The WORD in other words (2023) by Fr Simon Boiser SVD — Germany
2nd Sunday of Lent
Image: Wikimedia Commons, 12th Century Icon of the Transfiguration
An ancient Greek philosopher named Heraclitus famously said, “All things pass, and nothing stays. You could not step twice into the same river.” Change is an indelible part of life. We have to deal with it, whether we like it or not. It occurs in your marriage and your children when a baby is born or at the death of a loved one. Health and age, work, and income are subject to change. Maybe your dreams and plans did not work out. Change often brings fear of losing what we love, desire and value. However, God uses the changing circumstances of our lives and the world to bring us into new life.
The transfiguration story teaches us how to deal with change. Jesus wants to prepare and help the disciples live through the coming change. The transfiguration is a vision, a special revelation of Jesus’ divinity and God’s divine affirmation of everything Jesus had done and was about to do. Every year we hear this gospel during the season of Lent because this season focuses on change.
In the midst of change in our mundane lives, many voices begin to speak in our heads. These voices chatter about what is happening and what should be done. Some voices ask questions, and others want explanations. The transfiguration story reminds us that there is only one voice to listen to: the voice of God from the bright cloud who says, “This is my Son, the Beloved; with him I am well pleased; listen to him.”
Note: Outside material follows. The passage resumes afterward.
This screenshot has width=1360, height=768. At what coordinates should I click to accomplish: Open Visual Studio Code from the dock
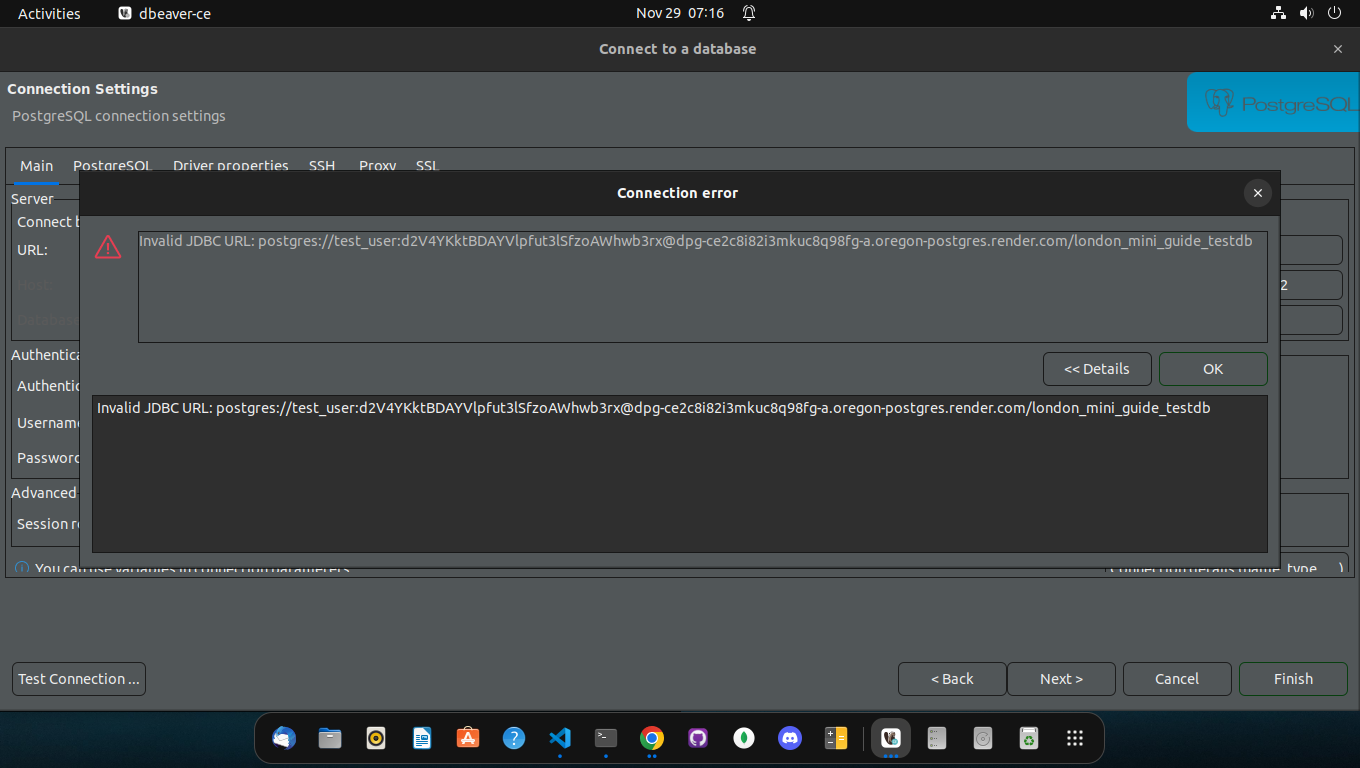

Listening to God enables inner change or a spiritual transformation. Interior change, also known as conversion of the heart and mind, does not happen automatically. It comes after experiencing divine revelation or epiphany. People, who truly “encounter” the transcendental presence of God in their lives, often become “transfigured” persons themselves with a different perspective and behavior in the world, with a different sense of mission or purpose in their lives.
But this profound experience could not be understood immediately (and what is not understood is often difficult to explain). The mystical experience seemed too much for the disciples. That is why Jesus told the three disciples with him to keep it in their hearts as they headed back to everyday life.
The Transfiguration story reminds us about the reality of divinity and its powerful influence. When Christ is present in our lives, we also perceive the sacredness of the world. Can you recall any similar time in your own life when you have been taken out of yourself or beyond yourself by a religious experience?